Kaplan spoke about the "slippery-slope" of the proposed bill in the State Senate, the Michigan Religious Restoration Act, and how it undercuts "non-religious" situations and bends the line between personal ideals and the agenda of a business entity. Nessel took an in-depth look at statewide statistics on how LGBT protections in the state are lacking, the statewide adoption code and how an in-favor ruling by the U.S. Supreme Court could alter access to joint parent adoption for LGBT couples in Michigan.
"If you look at business, inclusion leads. Jay used to call me up and say 'We need to get up there and talk about the economics of discrimination and show that all of the Fortune 500 companies with non-discrimination provisions, that offer domestic partner benefits notice that they are good for business.' The thing I want to stress here is the different nature of truth claims," Hammer said.
Truth claims for LGBT rights function differently in the brain, Hammer says, and operate a different part of the mind when based on what is good for business versus when they are based upon religion. These varying points of argument have different sets of authority and persuasiveness and don't interact the same way because they provide different truth claims, Hammer explained.
"It's hypocritical of the Governor in saying that he would run the state like a business," Hammer said. "Because if he did, he would institute non-discrimination provisions, stop hounding every public employer who tried to provide domestic partnership benefits and would be in favor of marriage equality. And then we look at what the state did."
Discussing LGBT issues within the range of politics or the church can be hard depending on who the audience is. In efforts to build more bridges between the LGBT community, the church and statewide governmental policies Hammer and Kaplan suggest changing the approach to avoid mucking up the messaging with bias.
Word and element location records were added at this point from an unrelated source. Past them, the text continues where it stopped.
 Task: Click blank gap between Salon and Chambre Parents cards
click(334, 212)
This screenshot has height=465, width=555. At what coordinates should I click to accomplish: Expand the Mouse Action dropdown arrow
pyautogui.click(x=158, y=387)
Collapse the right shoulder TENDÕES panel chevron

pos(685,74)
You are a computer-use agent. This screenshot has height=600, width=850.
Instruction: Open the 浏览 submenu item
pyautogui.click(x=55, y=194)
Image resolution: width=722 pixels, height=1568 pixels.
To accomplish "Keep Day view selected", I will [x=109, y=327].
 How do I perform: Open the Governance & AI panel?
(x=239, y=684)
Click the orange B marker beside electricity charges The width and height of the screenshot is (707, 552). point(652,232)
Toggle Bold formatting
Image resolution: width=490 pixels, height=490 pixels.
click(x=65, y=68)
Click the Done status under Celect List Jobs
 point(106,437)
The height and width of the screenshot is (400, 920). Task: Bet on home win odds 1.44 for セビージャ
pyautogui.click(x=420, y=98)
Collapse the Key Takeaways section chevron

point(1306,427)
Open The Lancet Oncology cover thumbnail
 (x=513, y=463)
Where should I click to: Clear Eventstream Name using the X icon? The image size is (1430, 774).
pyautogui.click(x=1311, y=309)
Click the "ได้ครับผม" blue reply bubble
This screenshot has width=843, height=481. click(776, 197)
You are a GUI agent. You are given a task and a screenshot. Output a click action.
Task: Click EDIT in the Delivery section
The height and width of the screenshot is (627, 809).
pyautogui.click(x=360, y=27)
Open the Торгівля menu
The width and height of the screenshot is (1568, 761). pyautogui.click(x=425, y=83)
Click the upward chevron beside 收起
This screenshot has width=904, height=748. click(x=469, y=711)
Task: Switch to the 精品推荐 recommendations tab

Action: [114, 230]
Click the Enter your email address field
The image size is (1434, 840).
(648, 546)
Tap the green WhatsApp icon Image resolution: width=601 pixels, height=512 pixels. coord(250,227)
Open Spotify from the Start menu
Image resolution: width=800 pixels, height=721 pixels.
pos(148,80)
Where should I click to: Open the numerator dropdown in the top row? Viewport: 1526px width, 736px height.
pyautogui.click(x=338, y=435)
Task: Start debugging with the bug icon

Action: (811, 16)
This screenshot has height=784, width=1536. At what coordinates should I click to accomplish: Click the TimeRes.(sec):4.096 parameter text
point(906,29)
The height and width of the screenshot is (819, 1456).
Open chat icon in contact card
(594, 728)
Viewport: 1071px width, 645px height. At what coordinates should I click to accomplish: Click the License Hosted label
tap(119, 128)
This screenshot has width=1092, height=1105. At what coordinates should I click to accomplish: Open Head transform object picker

"You have to have different messengers and different messages," Kaplan said. "I think when you look at the media, they do showcase us (the LGBT community) as an affluent community but when you look at demographics there are higher levels of poverty in LGBT families than there are in heterosexual families. And a lot of that is reflective of the discriminatory policies and regulations in our state."
"What you all do (the chamber) is what we would consider expensive," Keith said addressing the town hall panel. "Because you have to network person by person and can't reach a thousand people at once."
The DRLGBTCC is in the last stages of partnering with the National Gay and Lesbian Chamber of Commerce, which provides a program that certifies LGBT owned businesses and suppliers of goods and services. Every member of the DRLGBTCC has an opportunity to apply for the program that will help to connect LGBT companies within the area.
"When you think about LGBT politics you should think about the ACLU of Michigan and Equality Michigan etc.," Keith said. "We (the DRLGBTCC) will not launch social focused campaigns. If you're thinking about LGBT social issues, you should think about the Ruth Ellis Center, Affirmations or KICK Detroit. Our focus is to be a good partner with the large and small corporations that exist in the southeast region, with some focus on Detroit, since it is the biggest city in the area, and needs the most support from a population standpoint."
DRLGBTCC board members include: Pamela Alexander (Wayne State University), Kevin Heard (Michigan.Com), Ramon Harris (Chrysler LLC), Kevin Dombrow (Sheraton Hotels), Jan Stevenson (Pride Source / Between The Lines), Dr. Harley Etienne (University of Michigan), Ben Gellman (The Future Project), Mary Fuller (Microsoft) and Rev. Roland Stringfellow (Metropolitan Community Church).